▸ **Material to process**
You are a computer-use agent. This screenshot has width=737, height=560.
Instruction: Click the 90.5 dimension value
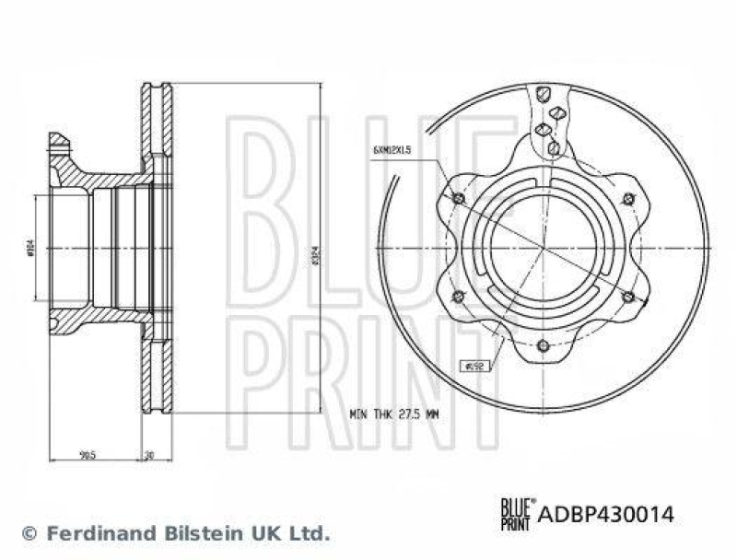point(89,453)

--

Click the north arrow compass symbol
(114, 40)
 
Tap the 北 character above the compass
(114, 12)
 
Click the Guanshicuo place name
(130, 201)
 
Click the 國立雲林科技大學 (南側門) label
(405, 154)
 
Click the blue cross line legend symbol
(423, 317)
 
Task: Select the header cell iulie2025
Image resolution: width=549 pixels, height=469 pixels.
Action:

==

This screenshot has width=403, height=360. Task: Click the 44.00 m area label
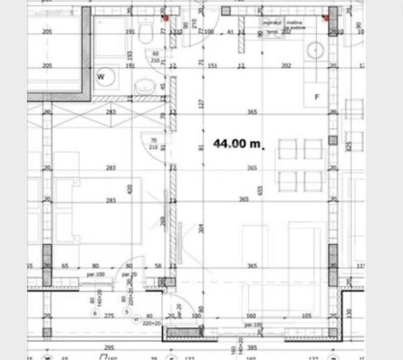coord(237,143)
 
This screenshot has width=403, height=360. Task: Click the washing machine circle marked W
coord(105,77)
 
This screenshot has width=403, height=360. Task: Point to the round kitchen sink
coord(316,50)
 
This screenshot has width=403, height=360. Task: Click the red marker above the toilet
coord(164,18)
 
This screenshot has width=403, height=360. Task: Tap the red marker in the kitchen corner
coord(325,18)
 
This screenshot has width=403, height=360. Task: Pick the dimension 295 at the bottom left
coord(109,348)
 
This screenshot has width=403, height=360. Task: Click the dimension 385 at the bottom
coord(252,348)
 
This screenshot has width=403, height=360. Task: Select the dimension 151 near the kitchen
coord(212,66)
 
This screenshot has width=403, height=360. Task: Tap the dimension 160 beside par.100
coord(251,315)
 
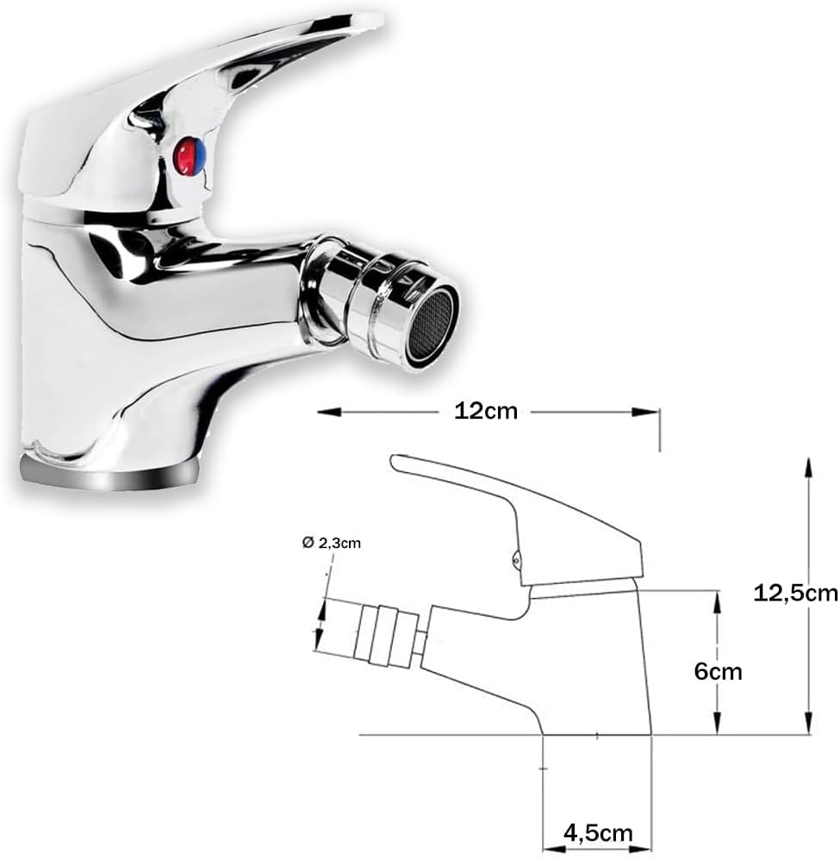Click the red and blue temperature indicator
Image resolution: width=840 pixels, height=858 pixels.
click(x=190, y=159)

▸ **Given instruction**
Rewrite the records between the lines holding "385 at the bottom" and "click(x=190, y=159)", inclusive, replacing "dimension" with "measurement" and keeping everything else unchanged. Omit the pictures from your answer.

▸ **Response for this exercise**
This screenshot has width=403, height=360. Task: Click the measurement 385 at the bottom
coord(252,348)
 
This screenshot has width=403, height=360. Task: Select the measurement 151 near the kitchen
coord(212,66)
 
This screenshot has width=403, height=360. Task: Tap the measurement 160 beside par.100
coord(251,315)
 
Click the red and blue temperature indicator
Image resolution: width=840 pixels, height=858 pixels.
click(x=190, y=159)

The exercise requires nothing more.